Addressing the Opioid Crisis: Five Questions for Eric McNair-Scott
SWACH’s opioid lead talks about regional efforts to address the opioid crisis.
Five questions is a new SWACH web series in which we chat with regional experts about key issues related to health and equity in Southwest Washington. We’re kicking off the series with an interview with SWACH’s own Eric-McNair Scott, who heads up a Medicaid Transformation Project focused on addressing the opioid crisis in Southwest Washington.
We’ve heard a lot of national news about the opioid crisis. How is the crisis being felt here in Clark, Klickitat and Skamania counties?
While national data shows the massive human and economic costs, we see the local impact through community members’ stories. They’ve lost family members. They have friends and loved ones struggling with homelessness, behavioral health challenges, and other issues stemming from opioid addiction.
For example, a member of our opioid collaborative recently shared a story of a child who was prescribed opioids for a sports injury. That individual ultimately became addicted and overdosed. It’s heartbreaking. And they aren’t alone in this experience.
In fact, that may explain the level of interest in regional efforts around this issue. We started our opioid workgroup in 2017 with about 20 participants. It’s grown to a collaborative of 120 participants and counting, many with their own stories. As this issue grows we’re seeing more and more people come to the table.
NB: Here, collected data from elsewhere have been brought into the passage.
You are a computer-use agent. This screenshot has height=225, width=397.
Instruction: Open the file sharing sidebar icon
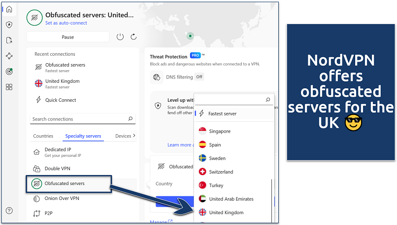pos(9,40)
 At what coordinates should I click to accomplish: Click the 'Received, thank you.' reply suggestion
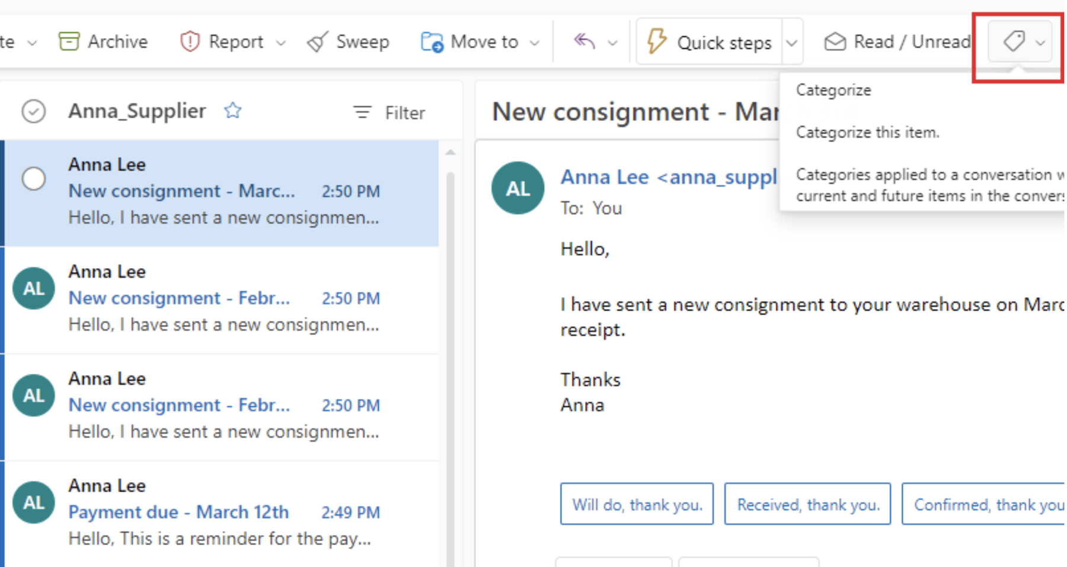click(x=807, y=504)
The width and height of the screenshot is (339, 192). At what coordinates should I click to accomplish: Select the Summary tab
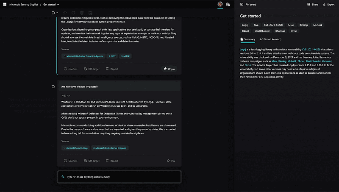pos(247,39)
What are some of the barriers to overcoming this crisis here in our region?
One of the most significant barriers to addressing the opioid crisis is stigma. The science is clear. Opioid Use Disorder (OUD) is a chronic brain disease. Yet many still see addiction as a moral failing.
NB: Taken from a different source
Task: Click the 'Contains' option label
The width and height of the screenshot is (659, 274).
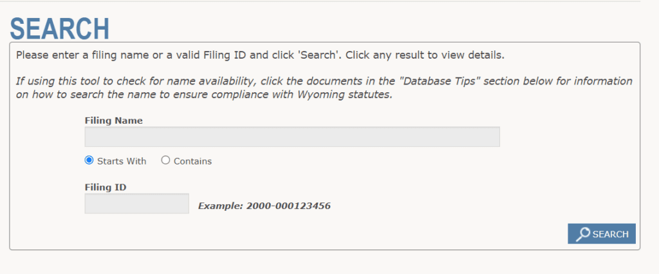Action: [193, 161]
That’s why we’re working to build support for treating OUD as a chronic disease. When SWACH talks about “changing the conversation,” what we mean is that providers, criminal justice, local leaders and businesses need to be on the same page to effectively identify and treat those experiencing OUD. It’s a big culture shift.
Another issue is access. Many providers want to champion this issue. However, they face real challenges, like lack of training and resources. And access varies depending on location. There are several treatment facilities in Clark County. Whereas in Klickitat, there are fewer providers with less capacity. Fortunately, we’re seeing some great things happening in these communities, like the community prevention coalitions and the opioid taskforce created at Klickitat Valley Hospital.
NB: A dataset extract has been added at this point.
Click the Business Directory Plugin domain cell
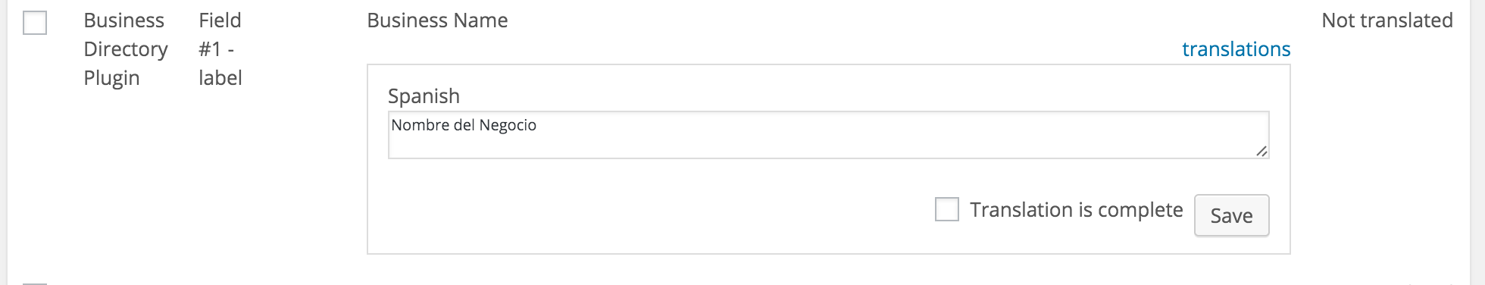This screenshot has height=285, width=1485. (126, 49)
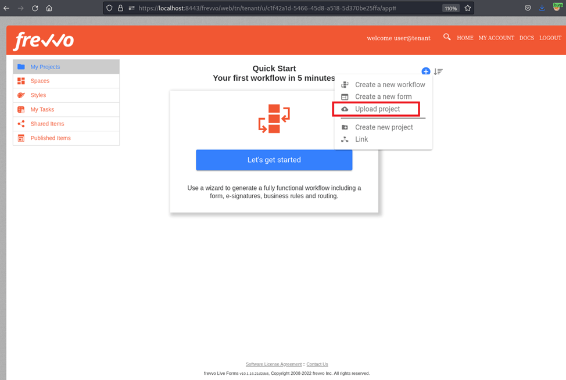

It seems like there are various organizations already working on this issue. How would you describe SWACH’s role?
We’re a connector and a neutral convener. A lot of good work is happening. But what’s new is there are real resources — funding, tools, etc. — and organizations like SWACH working to connect the dots.
A great example comes from conversations between PeaceHealth, Lifeline and SWACH. Through a series of meetings, we learned PeaceHealth has streamlined the process of prescribing naloxone (the anti-overdose drug) at their pharmacies. We also learned it’s covered by Medicaid. This low barrier to access offers real potential to save lives. However, there wasn’t much awareness.
Around that time, I also met with public health officials in New York and was really impressed by their posters promoting naloxone as a means to save lives. We discussed the idea at our workgroup and quickly started working with PeaceHealth, Lifeline and the Syringe Exchange on a poster campaign. The posters are almost ready, and there’s an army of folks ready to take them out to the community.
What other initiatives have come out of regional collaboration?
Washington has nine Accountable Communities of Health like SWACH working together and with various partners on issues like the opioid crisis. We’re constantly looking at what’s working in other communities.
A great example comes from Bellingham, where PeaceHealth is working with a community partner to embed chemical dependency professionals in their hospitals. When a patient is identified with OUD someone is right there to connect with patient, offer support and connect them to continued treatment after they are discharged from the hospital. That led to discussions in Clark County about embedding a Lifeline chemical dependency professional at PeaceHealth. Now other local health systems are looking at similar arrangements.
But there was another barrier; access to evidence-based medication assisted treatments (MAT) like buprenorphine. In general, providers tend to feel more comfortable about starting patients on MAT treatment when there’s a clear and straightforward path for the patient to access that treatment after discharge. This led one of the champions from PeaceHealth, Dr. Hart, to work with Lifeline to set up a rapid response clinic, providing low-barrier access to MAT.
These are the sorts of changes coming out of this regional effort and the hard work of these partners. SWACH plays an important role in connecting some of those dots.
How can community members and organizations get involved?
Also, this month we’re hosting a no-cost Medication Assisted Treatment (MAT) training course on August 18, 2018 to help build capacity for treatment of opioid use disorder (OUD) in Southwest Washington. The training is part of a regional effort to address the opioid crisis by certifying providers to prescribe buprenorphine, an evidence-based treatment for OUD.